When the Royals signed Bruce Chen, everyone knew that there would be a corresponding roster move that would need to be made. Someone from the 40 man roster would need to be designated for assignment. In all likelihood, it was expected that the player designated would be one of the Royals surplus of fourth outfielders, because there just does not seem to be a need to have four or five fourth outfielders vying for a roster spot. Instead, that player to be designated for assignment was Emilio Bonifacio.
Bonifacio, while he may not be an everyday player, certainly has his uses. He can play virtually everywhere on the diamond, and gave the Royals a viable backup plan at all three outfield positions and around the infield. As a speed option off the bench, and as someone who could start four or five times a week at different positions, Bonifacio is a valuable bench player. In fact, it would seem that the only way he could be more valuable would be if Bonifacio was able to catch as well.
This move furthers what has been an odd few days for Dayton Moore. After spending most of the offseason making what appeared to be sound, logical moves, the last few days would seem to be anything but. Carlos Peguero may have made sense in a vacuum as a project as a power hitter, but he is an additional fourth outfielder type.
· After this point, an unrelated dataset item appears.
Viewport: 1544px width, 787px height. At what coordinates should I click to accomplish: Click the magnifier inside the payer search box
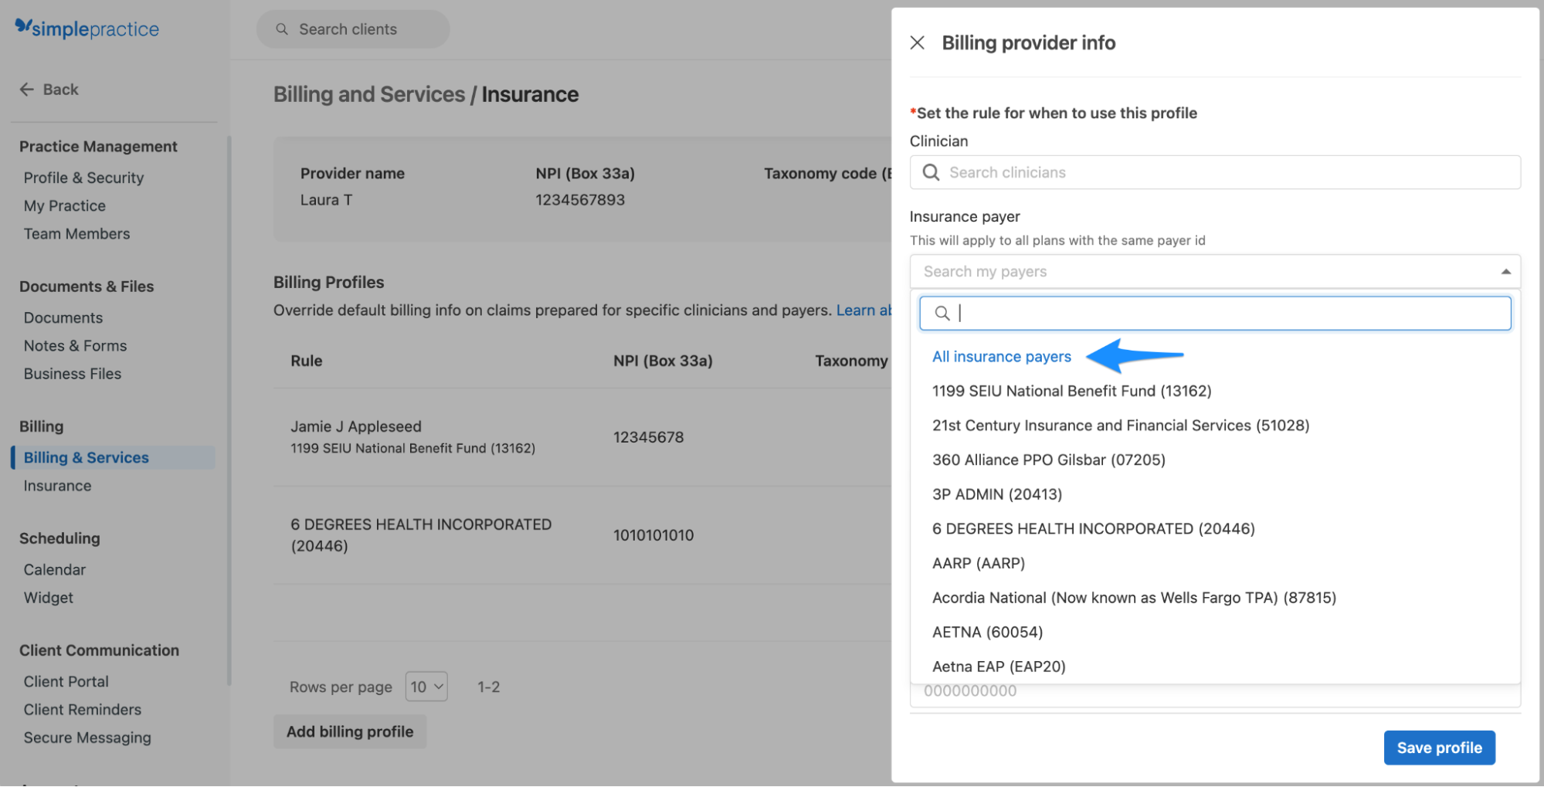tap(943, 313)
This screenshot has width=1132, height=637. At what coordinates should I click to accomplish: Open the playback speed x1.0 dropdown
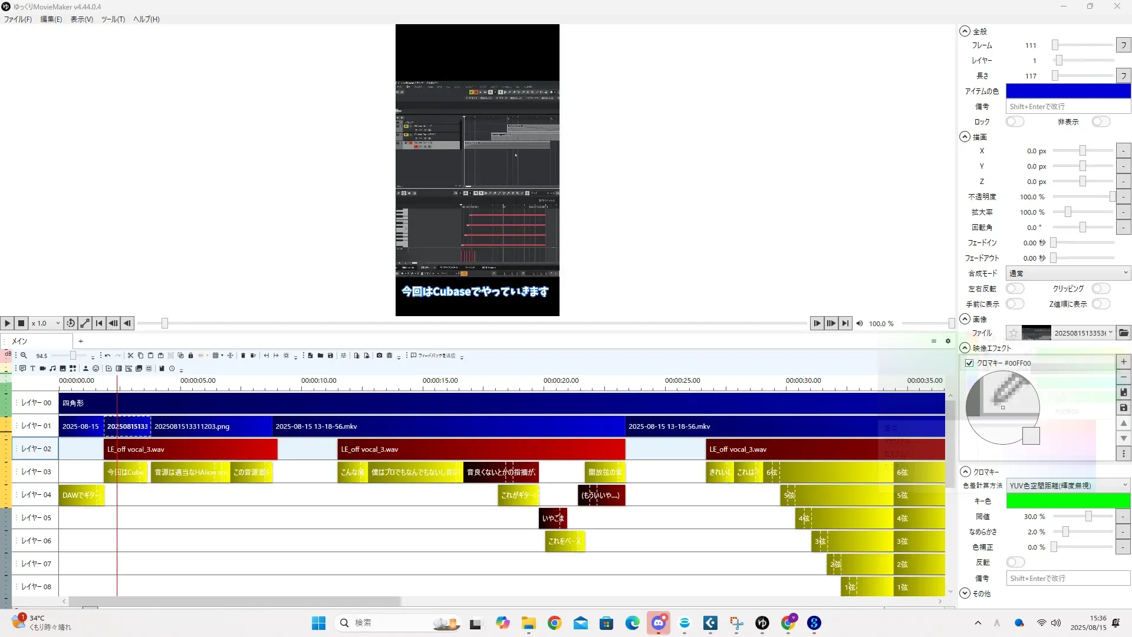coord(46,323)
Chen made more sense, but when it was announced that he will seemingly be given a spot in the rotation, the move became a bit more perplexing.
With a likely trade forthcoming, the battle for the utility infielder spot is likely going to be between Pedro Ciriaco and Christian Colon. Ciriaco is essentially Bonifacio Lite – almost the same player, but not quite as good. Although Ciriaco is out of options, it would have made more sense to designate Ciriaco instead of Bonifacio – at least there was a chance that Ciriaco could get through waivers.
For a team that looking to win, designating a player such as Emilio Bonifacio for assignment makes no sense. Removing B0nifacio from the roster simply does not make the Royals a better team. While sending Bonifacio away does free up some money for the Royals, that really does not help. Unless this leads to a bigger move, there is almost no way to defend designating Bonifacio.